String Processing Basic Stuff

Discussion in 'Perl Misc' started by Vishal G, Oct 21, 2008.

  1. Vishal G

    Vishal G Guest

    Hi Guys,

    Very basic question....

    Please dont suggest to use other programing language or other data
    structure cause I can't...

    I read data from file and yes I have to slurp the whole thing to
    memory cause I can use upto 4GB...

    data in file is in this format

    30 56 78 34 2 39 87 (50 values per line, total of 120 million
    entries)

    reading file in paragraph mode

    Now I have to remove multiple spaces without using much memory

    This is what I have wrote (might be very low standard code for Gurus
    out there)

    It works but takes 5 mins consuming 600-700 MB, if I use substitution
    to achieve this it takes 4-5 GB and around 2-3 mins...

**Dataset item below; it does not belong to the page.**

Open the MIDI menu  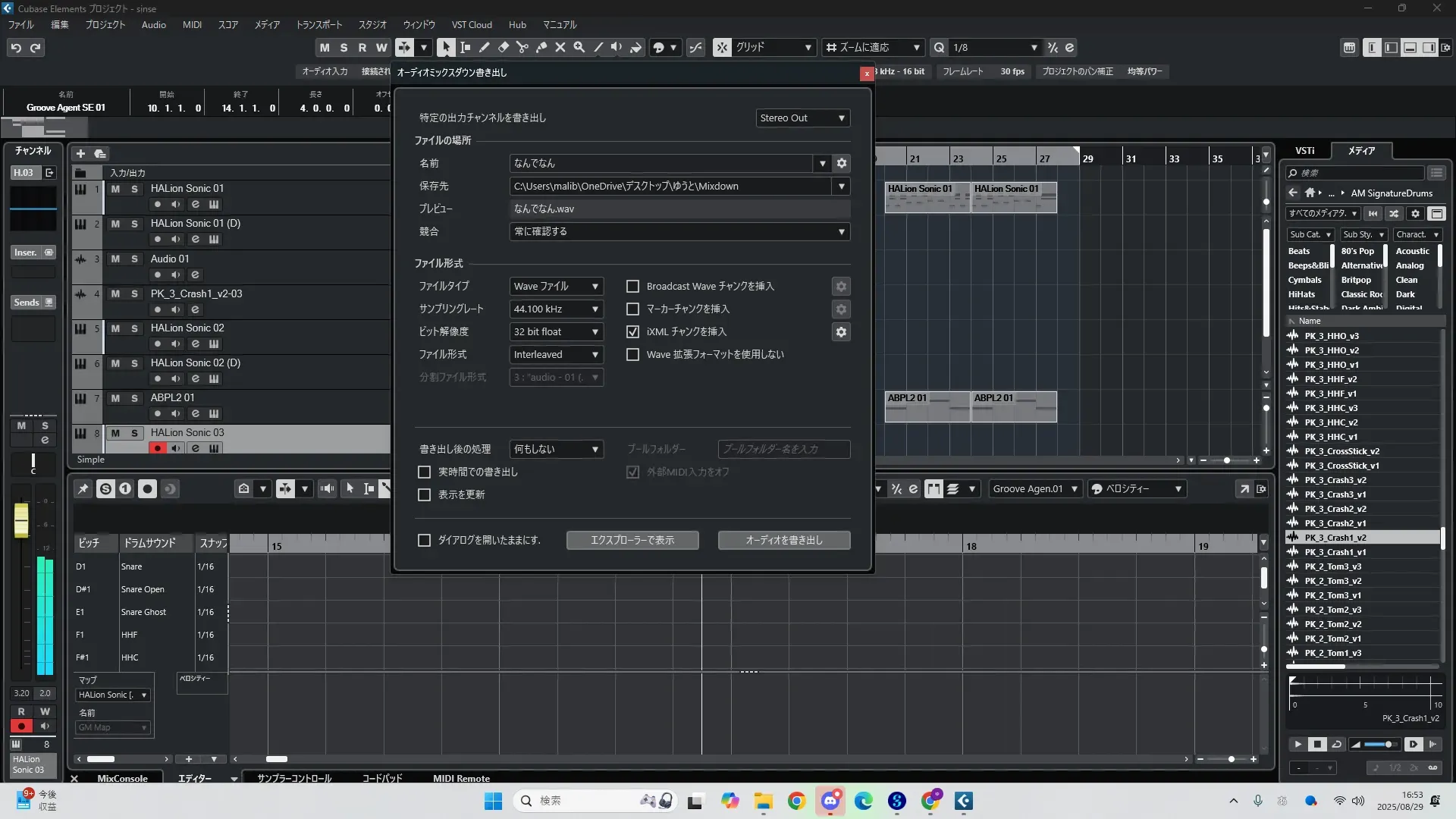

    Could you pls suggest way to process it faster using less memory
    possible...

    # Process the string $_ to remove leading whitespaces,
    multiple whitespaces
    # and to padd each value to same size
    my $chr = '';
    my $str = '';
    my $value = '';
    my $unitlength = $Alignment::BASEQUALITY_BYTES;
    while (length($_) > 0) {
    if (($chr = substr($_, 0, 1, "")) ne " ") {
    $value = $value . $chr;
    } else {
    $str = $str . sprintf("%${unitlength}d",
    $value) if ($value);
    undef $value;
    }
    }

    # BQ field
    $ace->{'BQ'}->{$name} = $str;

    undef $str;
    undef $chr;

    Thanks in advance

    Vishal
     
    Vishal G, Oct 21, 2008
    #1
    1. Advertising

  2. Vishal G

    Vishal G Guest

    Unitlength is 3 in this case
     
    Vishal G, Oct 21, 2008
    #2
    1. Advertising

  3. Vishal G

    Guest

    On Mon, 20 Oct 2008 23:27:24 -0700 (PDT), Vishal G <> wrote:

    > Hi Guys,
    >
    >Very basic question....
    >
    >Please dont suggest to use other programing language or other data
    >structure cause I can't...
    >
    >I read data from file and yes I have to slurp the whole thing to
    >memory cause I can use upto 4GB...
    >
    >data in file is in this format
    >
    >30 56 78 34 2 39 87 (50 values per line, total of 120 million
    >entries)
    >
    >reading file in paragraph mode
    >
    >Now I have to remove multiple spaces without using much memory
    >
    >This is what I have wrote (might be very low standard code for Gurus
    >out there)
    >
    >It works but takes 5 mins consuming 600-700 MB, if I use substitution
    >to achieve this it takes 4-5 GB and around 2-3 mins...
    >
    >Could you pls suggest way to process it faster using less memory
    >possible...
    >
    > # Process the string $_ to remove leading whitespaces,
    >multiple whitespaces
    > # and to padd each value to same size
    > my $chr = '';
    > my $str = '';
    > my $value = '';
    > my $unitlength = $Alignment::BASEQUALITY_BYTES;
    > while (length($_) > 0) {
    > if (($chr = substr($_, 0, 1, "")) ne " ") {
    > $value = $value . $chr;
    > } else {
    > $str = $str . sprintf("%${unitlength}d",
    >$value) if ($value);
    > undef $value;
    > }
    > }
    >
    > # BQ field
    > $ace->{'BQ'}->{$name} = $str;
    >
    > undef $str;
    > undef $chr;
    >
    >Thanks in advance
    >
    >Vishal


    Not really clear on what you mean by 50 values per
    line, or if you have slurped an 800 MB string in $_
    Looks like your trying to shrink one string and grow
    another.
    The way you are doing it seems very granular.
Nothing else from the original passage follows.